§ TASK DETAILS: Set out word for word the line that contains "Task: Select the Overview chip" and each line after it, through the end of the data below, but exclude the pictures.

§ GIVEN DATA:
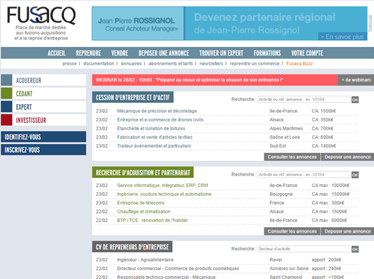Open the Reprendre navigation tab
374x279 pixels.
89,53
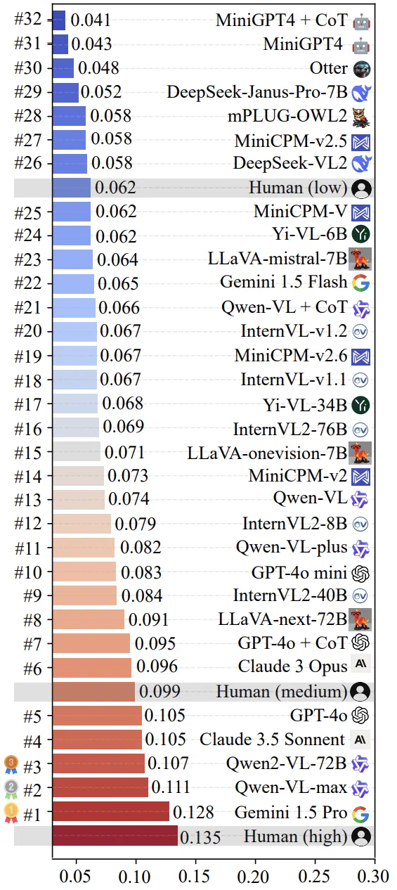The width and height of the screenshot is (397, 890).
Task: Click the Claude 3 Opus Anthropic icon
Action: tap(361, 665)
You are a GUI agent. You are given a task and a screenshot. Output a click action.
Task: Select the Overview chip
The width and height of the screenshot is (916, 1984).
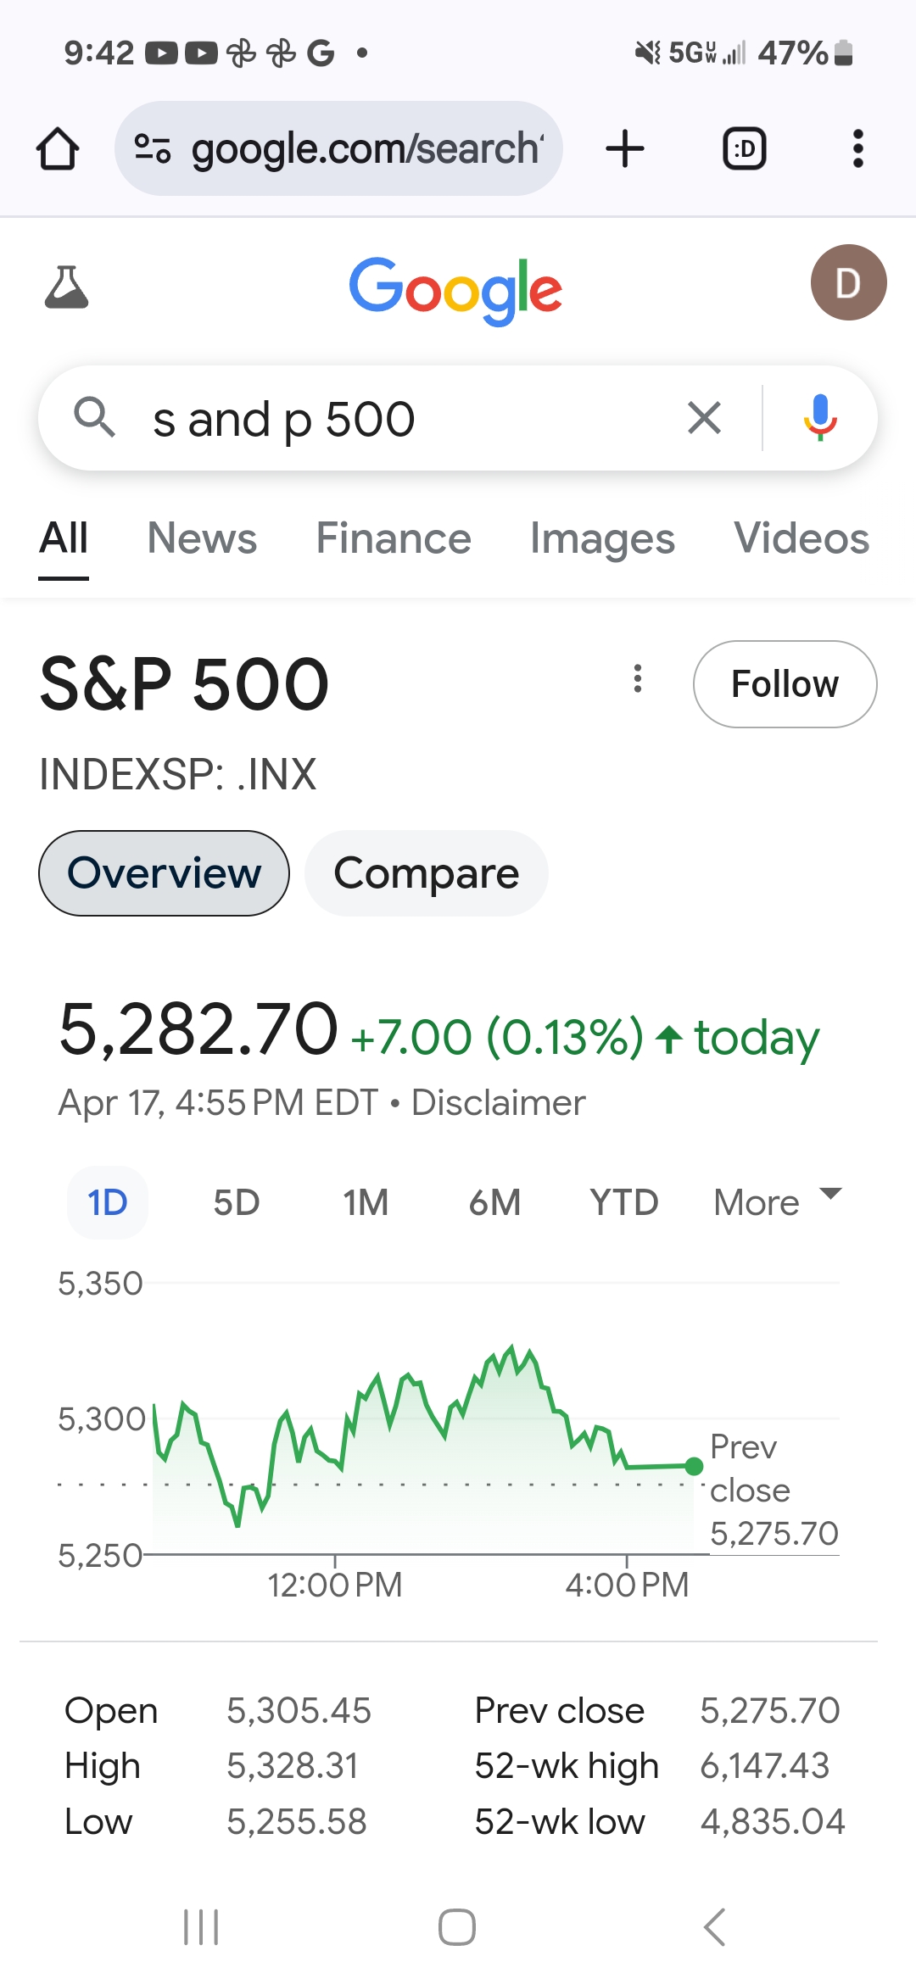click(x=164, y=873)
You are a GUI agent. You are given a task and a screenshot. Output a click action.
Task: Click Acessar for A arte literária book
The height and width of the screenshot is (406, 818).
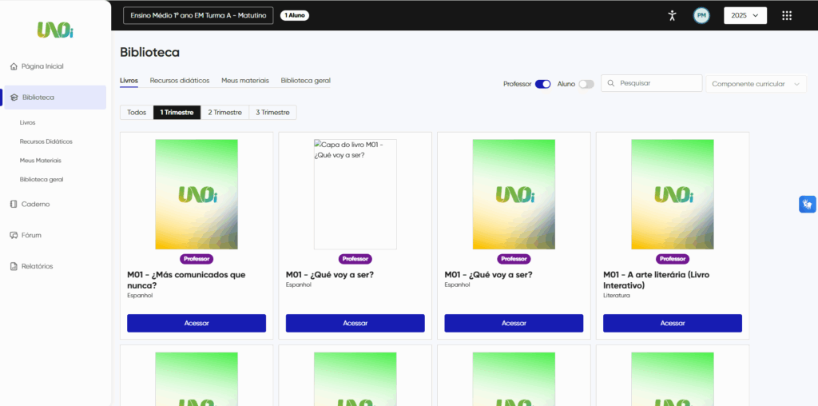click(672, 323)
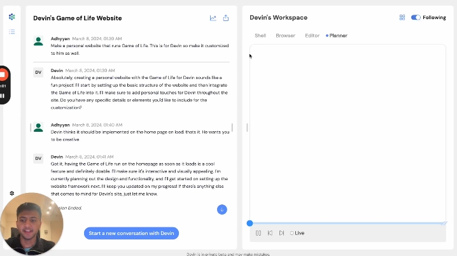Image resolution: width=457 pixels, height=256 pixels.
Task: Click the blue scroll-to-bottom arrow button
Action: 221,210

§ WRITTEN RESPONSE:
Task: Select the Overview chip
The width and height of the screenshot is (916, 1984).
click(x=164, y=873)
You are a GUI agent. You are given a task and a screenshot. Output a click action.
Task: Click Acessar for A arte literária book
The height and width of the screenshot is (406, 818).
click(672, 323)
Image resolution: width=457 pixels, height=256 pixels.
Task: Click the blue scroll-to-bottom arrow button
Action: 221,210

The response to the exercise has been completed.